Tolong jawab pertanyaan berikut berdasarkan kutipan tentang kucing di kota-kota Muslim di bawah.
1. Selain Kairo, kota apa saja yang disebut namanya sebagai tempat budaya itu terlihat?
2. Apa saja yang dipenuhi kucing-kucing dengan bebas?
3. Di dalam bangunan apa kucing sering ditemukan?

:: Kutipan Teks ::
* * * *

Tidak sebatas itu, Schimmel menyebut, tradisi itu lantas menular ke luar Kairo. Budaya itu juga dengan mudah terlihat di Istanbul, Damaskus, dan banyak kota Muslim lainnya. Kucing-kucing akan tampak dengan bebas memenuhi jalanan dan rumah-rumah penduduk.
“Kami sering menemukan kucing di dalam masjid. Dan mereka dengan senang hati diterima bukan hanya karena bisa mengusir tikus. Tetapi karena orang-orang luhur di antara mereka, bahkan oleh Nabi Muhammad sendiri dianjurkan untuk menyayangi hewan lucu itu,” tulisnya, masih dalam buku yang sama.

* * * *

:: Isi Dataset ::
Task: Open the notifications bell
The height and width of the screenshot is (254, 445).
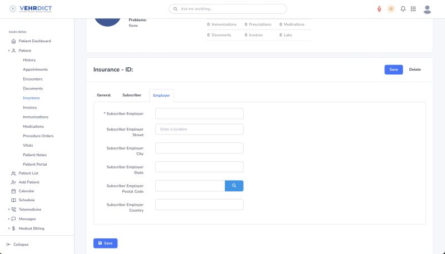Action: coord(403,9)
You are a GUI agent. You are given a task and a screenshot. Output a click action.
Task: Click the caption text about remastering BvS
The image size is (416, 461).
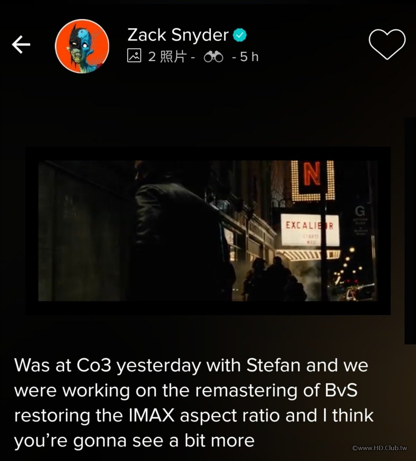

* * * *

:: Penyelesaian Soal ::
1. Istanbul dan Damaskus.
2. Jalanan dan rumah-rumah penduduk.
3. Masjid.